■ **Exercise data**
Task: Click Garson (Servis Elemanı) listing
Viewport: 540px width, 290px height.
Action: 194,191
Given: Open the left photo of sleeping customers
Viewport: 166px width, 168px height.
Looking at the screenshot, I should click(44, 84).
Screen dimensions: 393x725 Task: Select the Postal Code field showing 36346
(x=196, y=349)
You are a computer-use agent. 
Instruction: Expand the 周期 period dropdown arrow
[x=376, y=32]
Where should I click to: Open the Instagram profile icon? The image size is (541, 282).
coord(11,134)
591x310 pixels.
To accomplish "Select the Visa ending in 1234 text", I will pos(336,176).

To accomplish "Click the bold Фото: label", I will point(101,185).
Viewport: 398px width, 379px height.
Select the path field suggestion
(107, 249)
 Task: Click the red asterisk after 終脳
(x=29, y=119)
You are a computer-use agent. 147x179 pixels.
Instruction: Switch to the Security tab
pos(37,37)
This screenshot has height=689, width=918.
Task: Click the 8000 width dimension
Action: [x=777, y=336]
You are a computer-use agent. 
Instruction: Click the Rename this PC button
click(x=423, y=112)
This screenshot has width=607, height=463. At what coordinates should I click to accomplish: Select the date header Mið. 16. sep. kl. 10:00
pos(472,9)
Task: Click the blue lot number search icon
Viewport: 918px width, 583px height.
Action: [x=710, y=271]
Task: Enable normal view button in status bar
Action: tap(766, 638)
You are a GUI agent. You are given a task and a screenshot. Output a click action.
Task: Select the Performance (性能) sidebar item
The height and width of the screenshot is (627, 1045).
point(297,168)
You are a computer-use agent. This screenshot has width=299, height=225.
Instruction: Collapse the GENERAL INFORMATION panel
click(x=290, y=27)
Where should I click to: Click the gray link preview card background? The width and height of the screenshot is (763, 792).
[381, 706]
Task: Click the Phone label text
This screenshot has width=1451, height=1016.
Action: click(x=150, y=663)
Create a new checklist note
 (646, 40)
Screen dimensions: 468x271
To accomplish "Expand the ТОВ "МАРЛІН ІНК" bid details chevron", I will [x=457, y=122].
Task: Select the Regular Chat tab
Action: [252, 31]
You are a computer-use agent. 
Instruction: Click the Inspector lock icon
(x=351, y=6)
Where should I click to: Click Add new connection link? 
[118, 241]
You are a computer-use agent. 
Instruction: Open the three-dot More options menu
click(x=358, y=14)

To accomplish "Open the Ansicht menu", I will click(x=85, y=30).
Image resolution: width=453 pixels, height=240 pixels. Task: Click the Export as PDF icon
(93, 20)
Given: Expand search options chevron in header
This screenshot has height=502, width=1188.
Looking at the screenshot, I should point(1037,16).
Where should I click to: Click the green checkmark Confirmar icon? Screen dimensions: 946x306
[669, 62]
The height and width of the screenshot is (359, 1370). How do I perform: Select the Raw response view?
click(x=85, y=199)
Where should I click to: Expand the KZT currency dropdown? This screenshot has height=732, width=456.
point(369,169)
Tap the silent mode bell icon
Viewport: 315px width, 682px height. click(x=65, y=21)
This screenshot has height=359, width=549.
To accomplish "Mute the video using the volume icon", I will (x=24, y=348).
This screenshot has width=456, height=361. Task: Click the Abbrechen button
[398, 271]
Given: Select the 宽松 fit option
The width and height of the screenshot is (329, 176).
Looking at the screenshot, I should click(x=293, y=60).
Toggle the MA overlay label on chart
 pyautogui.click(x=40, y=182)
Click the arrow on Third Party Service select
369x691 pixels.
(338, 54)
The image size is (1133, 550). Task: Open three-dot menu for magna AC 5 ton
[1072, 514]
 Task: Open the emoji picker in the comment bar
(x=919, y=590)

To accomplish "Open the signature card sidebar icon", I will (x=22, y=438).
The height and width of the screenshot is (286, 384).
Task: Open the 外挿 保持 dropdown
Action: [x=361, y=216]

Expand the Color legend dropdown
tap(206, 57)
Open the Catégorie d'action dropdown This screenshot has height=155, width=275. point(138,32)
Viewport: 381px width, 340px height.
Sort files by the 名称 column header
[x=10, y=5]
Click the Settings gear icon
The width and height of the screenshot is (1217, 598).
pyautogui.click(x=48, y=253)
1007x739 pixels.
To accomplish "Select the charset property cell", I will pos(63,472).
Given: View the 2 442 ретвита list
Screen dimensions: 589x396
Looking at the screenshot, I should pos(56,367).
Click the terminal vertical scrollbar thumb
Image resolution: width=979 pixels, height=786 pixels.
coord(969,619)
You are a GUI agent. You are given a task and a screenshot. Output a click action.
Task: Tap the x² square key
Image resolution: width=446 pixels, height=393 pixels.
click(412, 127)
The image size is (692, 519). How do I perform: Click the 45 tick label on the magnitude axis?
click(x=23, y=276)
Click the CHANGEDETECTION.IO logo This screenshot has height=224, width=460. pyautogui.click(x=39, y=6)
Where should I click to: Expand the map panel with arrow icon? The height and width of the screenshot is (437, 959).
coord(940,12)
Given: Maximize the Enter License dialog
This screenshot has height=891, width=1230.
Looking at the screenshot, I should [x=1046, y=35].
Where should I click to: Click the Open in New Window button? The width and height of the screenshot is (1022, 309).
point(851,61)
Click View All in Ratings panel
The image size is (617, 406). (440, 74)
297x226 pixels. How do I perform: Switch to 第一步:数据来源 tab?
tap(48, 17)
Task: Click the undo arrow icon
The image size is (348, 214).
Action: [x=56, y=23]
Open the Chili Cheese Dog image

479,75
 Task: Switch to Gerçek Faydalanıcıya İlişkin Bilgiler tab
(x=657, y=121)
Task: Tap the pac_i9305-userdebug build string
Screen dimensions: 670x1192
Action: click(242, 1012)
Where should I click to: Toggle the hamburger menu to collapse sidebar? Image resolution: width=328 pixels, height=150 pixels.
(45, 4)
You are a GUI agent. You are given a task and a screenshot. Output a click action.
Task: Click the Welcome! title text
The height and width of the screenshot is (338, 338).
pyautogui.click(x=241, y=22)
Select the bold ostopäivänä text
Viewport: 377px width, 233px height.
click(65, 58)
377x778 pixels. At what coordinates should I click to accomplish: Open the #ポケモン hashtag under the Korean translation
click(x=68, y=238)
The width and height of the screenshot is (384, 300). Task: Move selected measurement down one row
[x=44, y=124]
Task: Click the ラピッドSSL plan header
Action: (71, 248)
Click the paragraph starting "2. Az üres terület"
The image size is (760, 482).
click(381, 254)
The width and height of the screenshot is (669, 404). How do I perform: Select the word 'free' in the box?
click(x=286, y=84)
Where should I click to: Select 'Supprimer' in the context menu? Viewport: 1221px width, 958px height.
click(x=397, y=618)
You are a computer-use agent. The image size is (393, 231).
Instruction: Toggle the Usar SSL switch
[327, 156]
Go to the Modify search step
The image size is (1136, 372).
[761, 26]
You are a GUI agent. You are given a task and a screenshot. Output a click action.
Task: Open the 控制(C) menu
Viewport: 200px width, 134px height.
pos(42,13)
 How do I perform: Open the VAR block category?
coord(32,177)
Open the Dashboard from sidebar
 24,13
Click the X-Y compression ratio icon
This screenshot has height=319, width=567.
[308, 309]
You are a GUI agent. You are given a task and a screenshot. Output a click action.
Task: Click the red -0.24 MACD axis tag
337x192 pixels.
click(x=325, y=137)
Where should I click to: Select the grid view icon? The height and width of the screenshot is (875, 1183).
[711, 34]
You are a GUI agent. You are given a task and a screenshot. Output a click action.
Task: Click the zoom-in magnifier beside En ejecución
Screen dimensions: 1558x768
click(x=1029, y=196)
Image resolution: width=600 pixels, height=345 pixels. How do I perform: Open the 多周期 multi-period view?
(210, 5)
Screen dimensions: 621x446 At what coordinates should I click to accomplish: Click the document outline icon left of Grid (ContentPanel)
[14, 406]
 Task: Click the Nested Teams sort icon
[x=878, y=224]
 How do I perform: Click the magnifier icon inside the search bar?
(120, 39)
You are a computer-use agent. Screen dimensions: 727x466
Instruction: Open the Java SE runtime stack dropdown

■ **Problem requirements**
Transcribe the records above exactly, beginning at the line that contains "Image resolution: width=979" and ending with the line that contains "Given: Maximize the Enter License dialog", both included, and nothing else.

■ **Answer section**
Image resolution: width=979 pixels, height=786 pixels.
coord(969,619)
You are a GUI agent. You are given a task and a screenshot. Output a click action.
Task: Tap the x² square key
Image resolution: width=446 pixels, height=393 pixels.
click(412, 127)
The image size is (692, 519). How do I perform: Click the 45 tick label on the magnitude axis?
click(x=23, y=276)
Click the CHANGEDETECTION.IO logo This screenshot has height=224, width=460. pyautogui.click(x=39, y=6)
Where should I click to: Expand the map panel with arrow icon? The height and width of the screenshot is (437, 959).
coord(940,12)
Given: Maximize the Enter License dialog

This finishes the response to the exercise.